Clinical evaluation of an instrument to measure carbon dioxide tension at the oxygenator gas outlet in cardiopulmonary bypass

Frode Kristiansen

Department of Thoracic Surgery, Rikshospitalet, Oslo, Norway, frode.kristiansen{at}rikshospitalet.no

Jan Olav Høgetveit

Department of Biomedical and Clinical Engineering, Rikshospitalet, Oslo, Norway

Thore H Pedersen

Department of Thoracic Surgery, Rikshospitalet, Oslo, Norway

This paper presents the clinical testing of a new capno-graph designed to measure the carbon dioxide tension at the oxygenator exhaust outlet in cardiopulmonary bypass (CPB). During CPB, there is a need for reliable, accurate and instant estimates of the arterial blood CO2 tension (PaCO2) in the patient. Currently, the standard practice for measuring PaCO2 involves the manual collection of intermittent blood samples, followed by a separate analysis performed by a blood gas analyser. Probes for inline blood gas measurement exist, but they are expensive and, thus, unsuitable for routine use. A well-known method is to measure PexCO2, ie, the partial pressure of CO2 in the exhaust gas output from the oxygenator and use this as an indirect estimate for PaCO2.

Based on a commercially available CO2 sensor circuit board, a laminar flow capnograph was developed. A standard sample line with integrated water trap was connected to the oxygenator exhaust port. Fifty patients were divided into six different groups with respect to oxygenator type and temperature range. Both arterial and venous blood gas samples were drawn from the CPB circuit at various temperatures.

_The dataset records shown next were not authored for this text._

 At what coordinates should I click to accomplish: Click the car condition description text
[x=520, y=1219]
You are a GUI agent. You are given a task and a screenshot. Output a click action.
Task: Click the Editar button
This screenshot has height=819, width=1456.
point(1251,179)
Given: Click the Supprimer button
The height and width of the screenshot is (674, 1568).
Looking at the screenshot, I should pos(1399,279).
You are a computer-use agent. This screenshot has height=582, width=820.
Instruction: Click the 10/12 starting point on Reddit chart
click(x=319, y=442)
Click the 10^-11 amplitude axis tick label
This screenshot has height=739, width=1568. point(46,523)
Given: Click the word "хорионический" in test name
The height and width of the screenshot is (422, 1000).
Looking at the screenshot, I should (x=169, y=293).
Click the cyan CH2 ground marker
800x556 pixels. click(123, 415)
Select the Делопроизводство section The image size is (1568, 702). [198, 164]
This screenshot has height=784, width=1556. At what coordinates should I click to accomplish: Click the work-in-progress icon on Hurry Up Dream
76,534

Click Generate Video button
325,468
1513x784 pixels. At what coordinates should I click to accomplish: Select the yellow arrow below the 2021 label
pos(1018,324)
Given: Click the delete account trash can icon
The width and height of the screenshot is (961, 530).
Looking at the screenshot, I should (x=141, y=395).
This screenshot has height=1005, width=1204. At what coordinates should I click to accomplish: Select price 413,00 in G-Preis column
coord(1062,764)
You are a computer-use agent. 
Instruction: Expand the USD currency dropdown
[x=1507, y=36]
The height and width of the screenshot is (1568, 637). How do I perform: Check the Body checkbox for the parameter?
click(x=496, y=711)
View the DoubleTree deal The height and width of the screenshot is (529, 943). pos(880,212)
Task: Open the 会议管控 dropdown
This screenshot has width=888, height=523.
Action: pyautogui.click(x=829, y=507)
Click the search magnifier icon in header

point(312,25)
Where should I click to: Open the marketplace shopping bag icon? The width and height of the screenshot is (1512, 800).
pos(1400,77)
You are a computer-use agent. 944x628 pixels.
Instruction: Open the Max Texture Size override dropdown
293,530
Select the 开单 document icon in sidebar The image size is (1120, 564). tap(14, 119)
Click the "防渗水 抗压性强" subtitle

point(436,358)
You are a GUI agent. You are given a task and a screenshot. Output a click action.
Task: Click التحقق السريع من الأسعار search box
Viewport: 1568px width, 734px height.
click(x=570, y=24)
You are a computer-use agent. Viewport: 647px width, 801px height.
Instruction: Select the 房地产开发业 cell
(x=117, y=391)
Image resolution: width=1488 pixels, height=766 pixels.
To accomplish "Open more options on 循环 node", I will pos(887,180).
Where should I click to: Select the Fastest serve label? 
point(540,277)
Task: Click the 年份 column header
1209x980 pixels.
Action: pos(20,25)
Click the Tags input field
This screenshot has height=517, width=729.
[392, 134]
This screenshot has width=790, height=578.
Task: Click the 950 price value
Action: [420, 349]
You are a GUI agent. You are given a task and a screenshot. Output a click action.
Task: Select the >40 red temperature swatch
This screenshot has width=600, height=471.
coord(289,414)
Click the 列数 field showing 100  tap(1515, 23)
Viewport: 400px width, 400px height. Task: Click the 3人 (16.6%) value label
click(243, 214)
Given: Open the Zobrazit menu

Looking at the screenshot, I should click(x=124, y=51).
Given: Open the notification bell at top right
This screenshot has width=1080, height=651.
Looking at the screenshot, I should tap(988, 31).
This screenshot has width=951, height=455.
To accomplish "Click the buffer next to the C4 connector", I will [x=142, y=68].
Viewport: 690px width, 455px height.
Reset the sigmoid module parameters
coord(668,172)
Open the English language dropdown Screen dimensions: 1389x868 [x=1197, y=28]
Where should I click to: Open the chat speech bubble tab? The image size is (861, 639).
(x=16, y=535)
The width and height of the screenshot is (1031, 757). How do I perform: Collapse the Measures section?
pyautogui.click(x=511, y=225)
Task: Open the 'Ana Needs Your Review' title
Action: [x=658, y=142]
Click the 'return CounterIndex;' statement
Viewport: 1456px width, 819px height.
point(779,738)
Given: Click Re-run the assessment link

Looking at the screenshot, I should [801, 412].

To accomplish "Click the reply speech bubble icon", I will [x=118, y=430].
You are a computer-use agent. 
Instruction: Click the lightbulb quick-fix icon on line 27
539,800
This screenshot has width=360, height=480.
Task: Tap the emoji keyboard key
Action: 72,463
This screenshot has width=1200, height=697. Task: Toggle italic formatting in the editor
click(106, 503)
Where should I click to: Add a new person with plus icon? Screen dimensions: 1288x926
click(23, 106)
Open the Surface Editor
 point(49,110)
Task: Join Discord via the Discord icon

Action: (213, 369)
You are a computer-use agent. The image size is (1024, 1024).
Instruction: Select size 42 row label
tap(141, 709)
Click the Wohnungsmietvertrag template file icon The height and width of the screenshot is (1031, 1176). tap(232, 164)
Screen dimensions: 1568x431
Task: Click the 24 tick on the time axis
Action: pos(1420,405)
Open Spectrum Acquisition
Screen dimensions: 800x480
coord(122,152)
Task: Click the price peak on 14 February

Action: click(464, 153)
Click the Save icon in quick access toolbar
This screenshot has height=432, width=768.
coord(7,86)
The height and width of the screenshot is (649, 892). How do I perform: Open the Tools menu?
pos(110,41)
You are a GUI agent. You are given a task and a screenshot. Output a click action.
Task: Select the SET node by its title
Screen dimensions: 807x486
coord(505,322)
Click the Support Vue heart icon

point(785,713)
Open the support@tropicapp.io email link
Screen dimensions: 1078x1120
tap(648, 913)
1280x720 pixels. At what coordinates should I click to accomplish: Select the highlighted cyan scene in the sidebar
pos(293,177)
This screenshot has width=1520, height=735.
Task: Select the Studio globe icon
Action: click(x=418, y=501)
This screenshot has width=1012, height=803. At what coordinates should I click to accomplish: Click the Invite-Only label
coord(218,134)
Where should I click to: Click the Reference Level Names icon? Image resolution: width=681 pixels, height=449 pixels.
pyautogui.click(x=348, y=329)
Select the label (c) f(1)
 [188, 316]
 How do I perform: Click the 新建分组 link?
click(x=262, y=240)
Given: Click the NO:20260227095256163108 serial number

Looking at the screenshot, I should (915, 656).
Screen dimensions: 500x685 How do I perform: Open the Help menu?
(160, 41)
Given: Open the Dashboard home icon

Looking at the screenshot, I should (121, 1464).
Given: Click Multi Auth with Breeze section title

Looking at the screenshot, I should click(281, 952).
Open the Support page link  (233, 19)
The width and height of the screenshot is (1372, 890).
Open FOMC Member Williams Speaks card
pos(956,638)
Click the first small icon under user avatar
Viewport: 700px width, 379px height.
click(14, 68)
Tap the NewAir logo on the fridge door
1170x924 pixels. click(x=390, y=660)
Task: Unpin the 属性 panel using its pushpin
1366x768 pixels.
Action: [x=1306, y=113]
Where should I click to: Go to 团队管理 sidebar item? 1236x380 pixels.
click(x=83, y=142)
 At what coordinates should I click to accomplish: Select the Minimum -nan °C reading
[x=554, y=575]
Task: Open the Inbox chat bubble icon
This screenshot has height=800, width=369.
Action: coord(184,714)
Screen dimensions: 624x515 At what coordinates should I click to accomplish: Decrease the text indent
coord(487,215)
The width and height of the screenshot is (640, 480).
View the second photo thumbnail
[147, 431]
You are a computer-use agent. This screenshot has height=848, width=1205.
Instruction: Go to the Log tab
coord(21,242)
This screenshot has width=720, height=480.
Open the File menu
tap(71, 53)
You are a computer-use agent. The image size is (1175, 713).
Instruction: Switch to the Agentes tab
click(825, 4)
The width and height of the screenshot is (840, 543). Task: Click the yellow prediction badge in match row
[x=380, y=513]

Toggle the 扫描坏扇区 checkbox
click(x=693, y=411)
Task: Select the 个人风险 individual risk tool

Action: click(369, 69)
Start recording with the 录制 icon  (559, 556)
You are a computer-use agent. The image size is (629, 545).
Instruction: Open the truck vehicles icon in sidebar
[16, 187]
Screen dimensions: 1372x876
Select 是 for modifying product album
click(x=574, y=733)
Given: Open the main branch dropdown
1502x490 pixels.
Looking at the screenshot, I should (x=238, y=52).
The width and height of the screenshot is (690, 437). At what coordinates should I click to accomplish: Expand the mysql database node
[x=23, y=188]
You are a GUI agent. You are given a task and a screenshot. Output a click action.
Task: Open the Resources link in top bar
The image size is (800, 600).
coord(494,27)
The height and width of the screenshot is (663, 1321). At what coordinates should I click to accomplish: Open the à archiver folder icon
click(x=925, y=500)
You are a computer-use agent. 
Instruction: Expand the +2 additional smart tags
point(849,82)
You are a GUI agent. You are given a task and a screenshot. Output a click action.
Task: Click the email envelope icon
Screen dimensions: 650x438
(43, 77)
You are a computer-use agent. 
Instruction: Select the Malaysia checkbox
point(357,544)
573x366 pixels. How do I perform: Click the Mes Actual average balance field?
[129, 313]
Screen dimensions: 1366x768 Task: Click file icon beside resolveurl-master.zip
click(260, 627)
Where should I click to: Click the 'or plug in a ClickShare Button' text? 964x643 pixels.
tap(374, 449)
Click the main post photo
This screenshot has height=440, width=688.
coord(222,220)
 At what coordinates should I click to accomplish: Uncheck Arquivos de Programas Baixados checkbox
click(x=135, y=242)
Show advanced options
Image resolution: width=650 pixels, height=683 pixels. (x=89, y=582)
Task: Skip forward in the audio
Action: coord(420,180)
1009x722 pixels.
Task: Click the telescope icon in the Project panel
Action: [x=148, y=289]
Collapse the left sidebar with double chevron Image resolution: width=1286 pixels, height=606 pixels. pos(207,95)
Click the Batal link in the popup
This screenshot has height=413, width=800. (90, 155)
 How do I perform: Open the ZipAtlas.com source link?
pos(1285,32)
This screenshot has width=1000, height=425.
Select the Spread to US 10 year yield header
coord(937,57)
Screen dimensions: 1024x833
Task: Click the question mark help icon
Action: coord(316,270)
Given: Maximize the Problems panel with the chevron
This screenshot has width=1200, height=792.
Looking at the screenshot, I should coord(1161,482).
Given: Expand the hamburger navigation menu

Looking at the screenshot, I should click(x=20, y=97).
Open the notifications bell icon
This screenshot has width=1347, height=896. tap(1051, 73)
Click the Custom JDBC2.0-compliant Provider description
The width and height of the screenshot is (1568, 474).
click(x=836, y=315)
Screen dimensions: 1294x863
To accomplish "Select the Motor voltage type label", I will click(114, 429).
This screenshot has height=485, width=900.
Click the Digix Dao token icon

Alfa-stat corrected pCO2 values were obtained by running a linear regression for each group based on the arterial temperature and then correcting the PexCO2 accordingly. The accuracy of the six groups was found to be (±SD): ±4.3, ±4.8, ±5.7, ±1.0, ±3.7 and ±2.1%. These results suggest that oxygenator exhaust capnography is a simple, inexpensive and reliable method of estimating the PaCO2 in both adult and pediatric patients at all relevant temperatures.